Objective: Data from electronic healthcare records (EHR) can be used to monitor drug safety, but in order to compare and pool data from different EHR databases, the extraction of potential adverse events must be harmonized. In this paper, we describe the procedure used for harmonizing the extraction from eight European EHR databases of five events of interest deemed to be important in pharmacovigilance: acute myocardial infarction (AMI); acute renal failure (ARF); anaphylactic shock (AS); bullous eruption (BE); and rhabdomyolysis (RHABD).
Design: The participating databases comprise general practitioners' medical records and claims for hospitalization and other healthcare services. Clinical information is collected using four different disease terminologies and free text in two different languages. The Unified Medical Language System was used to identify concepts and corresponding codes in each terminology. A common database model was used to share and pool data and verify the semantic basis of the event extraction queries. Feedback from the database holders was obtained at various stages to refine the extraction queries.
Measurements: Standardized and age specific incidence rates (IRs) were calculated to facilitate benchmarking and harmonization of event data extraction across the databases. This was an iterative process.
Results: The study population comprised overall 19 647 445 individuals with a follow-up of 59 929 690 person-years (PYs). Age adjusted IRs for the five events of interest across the databases were as follows: (1) AMI: 60-148/100 000 PYs; (2) ARF: 3-49/100 000 PYs; (3) AS: 2-12/100 000 PYs; (4) BE: 2-17/100 000 PYs; and (5) RHABD: 0.1-8/100 000 PYs.
Conclusions: The iterative harmonization process enabled a more homogeneous identification of events across differently structured databases using different coding based algorithms. This workflow can facilitate transparent and reproducible event extractions and understanding of differences between databases.

DATA UNDER STUDY:
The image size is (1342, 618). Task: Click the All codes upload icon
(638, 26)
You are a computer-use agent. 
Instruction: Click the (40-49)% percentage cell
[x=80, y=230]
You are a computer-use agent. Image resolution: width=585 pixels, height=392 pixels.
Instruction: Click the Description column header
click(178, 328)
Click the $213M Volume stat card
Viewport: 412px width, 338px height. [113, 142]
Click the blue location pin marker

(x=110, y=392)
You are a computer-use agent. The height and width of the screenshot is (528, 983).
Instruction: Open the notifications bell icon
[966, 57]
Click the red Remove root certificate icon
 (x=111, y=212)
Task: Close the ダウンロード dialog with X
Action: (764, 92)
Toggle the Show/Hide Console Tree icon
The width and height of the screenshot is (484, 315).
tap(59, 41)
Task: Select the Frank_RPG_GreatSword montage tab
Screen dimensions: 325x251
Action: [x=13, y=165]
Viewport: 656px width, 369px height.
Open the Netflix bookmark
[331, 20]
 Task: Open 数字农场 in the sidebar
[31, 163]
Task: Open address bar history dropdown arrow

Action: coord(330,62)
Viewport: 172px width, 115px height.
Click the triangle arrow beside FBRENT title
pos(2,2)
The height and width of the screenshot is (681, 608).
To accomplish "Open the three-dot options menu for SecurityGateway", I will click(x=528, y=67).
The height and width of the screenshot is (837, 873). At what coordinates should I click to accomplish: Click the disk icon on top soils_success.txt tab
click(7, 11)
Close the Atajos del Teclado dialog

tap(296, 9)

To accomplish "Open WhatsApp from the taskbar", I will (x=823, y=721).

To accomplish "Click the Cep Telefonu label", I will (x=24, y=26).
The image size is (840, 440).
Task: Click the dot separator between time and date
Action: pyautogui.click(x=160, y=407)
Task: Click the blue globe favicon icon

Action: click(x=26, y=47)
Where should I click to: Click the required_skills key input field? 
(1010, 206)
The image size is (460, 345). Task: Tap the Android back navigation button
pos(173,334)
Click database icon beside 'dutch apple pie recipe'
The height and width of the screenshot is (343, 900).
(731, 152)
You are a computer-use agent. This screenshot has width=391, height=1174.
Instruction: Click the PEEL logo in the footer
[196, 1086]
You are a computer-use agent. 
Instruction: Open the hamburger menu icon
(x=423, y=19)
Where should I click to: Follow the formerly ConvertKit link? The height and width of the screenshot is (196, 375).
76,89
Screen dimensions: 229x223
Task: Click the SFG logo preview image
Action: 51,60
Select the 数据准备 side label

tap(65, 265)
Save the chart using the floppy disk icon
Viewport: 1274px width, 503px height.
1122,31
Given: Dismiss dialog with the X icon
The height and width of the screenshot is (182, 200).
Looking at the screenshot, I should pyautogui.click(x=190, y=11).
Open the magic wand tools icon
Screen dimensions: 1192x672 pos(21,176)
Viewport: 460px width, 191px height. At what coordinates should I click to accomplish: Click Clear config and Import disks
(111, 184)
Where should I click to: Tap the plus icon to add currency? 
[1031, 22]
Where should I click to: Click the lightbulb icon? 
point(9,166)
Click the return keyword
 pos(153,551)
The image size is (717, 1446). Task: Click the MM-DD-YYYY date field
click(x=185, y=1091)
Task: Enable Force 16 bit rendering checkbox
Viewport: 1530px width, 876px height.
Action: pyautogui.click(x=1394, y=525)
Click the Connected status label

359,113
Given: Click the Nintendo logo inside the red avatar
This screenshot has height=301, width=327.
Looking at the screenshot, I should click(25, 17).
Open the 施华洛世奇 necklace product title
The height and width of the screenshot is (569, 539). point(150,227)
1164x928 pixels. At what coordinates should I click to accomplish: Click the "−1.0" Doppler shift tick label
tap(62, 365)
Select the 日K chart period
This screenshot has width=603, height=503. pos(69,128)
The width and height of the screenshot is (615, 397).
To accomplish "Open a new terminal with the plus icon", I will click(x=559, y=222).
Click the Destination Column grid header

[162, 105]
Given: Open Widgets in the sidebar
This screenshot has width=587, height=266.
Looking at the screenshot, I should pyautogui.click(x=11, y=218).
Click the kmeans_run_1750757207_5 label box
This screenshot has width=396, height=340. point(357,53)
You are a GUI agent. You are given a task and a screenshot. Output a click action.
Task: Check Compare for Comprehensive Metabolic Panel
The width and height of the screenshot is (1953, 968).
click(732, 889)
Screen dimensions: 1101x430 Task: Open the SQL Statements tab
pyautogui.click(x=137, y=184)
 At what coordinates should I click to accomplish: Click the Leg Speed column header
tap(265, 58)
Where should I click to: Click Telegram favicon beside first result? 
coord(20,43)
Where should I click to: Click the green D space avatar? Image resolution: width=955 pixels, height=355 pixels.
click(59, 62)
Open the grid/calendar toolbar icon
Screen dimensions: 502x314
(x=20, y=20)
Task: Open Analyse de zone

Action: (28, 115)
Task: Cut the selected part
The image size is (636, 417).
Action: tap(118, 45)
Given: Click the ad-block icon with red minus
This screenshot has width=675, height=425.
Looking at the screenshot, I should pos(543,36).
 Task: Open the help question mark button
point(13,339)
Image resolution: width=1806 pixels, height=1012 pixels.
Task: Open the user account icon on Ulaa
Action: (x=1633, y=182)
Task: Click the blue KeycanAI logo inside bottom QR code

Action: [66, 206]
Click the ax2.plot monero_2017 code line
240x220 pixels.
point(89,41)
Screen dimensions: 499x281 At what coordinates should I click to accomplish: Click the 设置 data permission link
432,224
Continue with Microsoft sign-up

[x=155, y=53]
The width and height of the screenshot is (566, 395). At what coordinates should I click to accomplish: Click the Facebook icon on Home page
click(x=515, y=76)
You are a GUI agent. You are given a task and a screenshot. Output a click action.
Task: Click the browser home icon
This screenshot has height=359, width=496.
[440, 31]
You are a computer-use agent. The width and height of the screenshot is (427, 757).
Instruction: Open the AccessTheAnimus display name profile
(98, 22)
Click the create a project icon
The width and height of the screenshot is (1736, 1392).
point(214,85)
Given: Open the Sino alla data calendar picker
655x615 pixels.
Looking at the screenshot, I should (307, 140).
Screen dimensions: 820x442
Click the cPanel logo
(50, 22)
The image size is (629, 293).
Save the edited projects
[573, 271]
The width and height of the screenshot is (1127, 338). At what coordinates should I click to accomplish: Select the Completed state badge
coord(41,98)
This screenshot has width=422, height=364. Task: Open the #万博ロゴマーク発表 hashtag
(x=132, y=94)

TRY IT:
Answer these questions from the EHR abstract:
(a) How many European EHR databases were included in the harmonized extraction?
(b) What was used to identify concepts and corresponding codes in each terminology?
(c) What was the range of age-adjusted incidence rates reported for acute myocardial infarction?
These lines have nothing to do with the abstract.

EXERCISE RESPONSE:
(a) Eight
(b) The Unified Medical Language System
(c) 60-148/100 000 person-years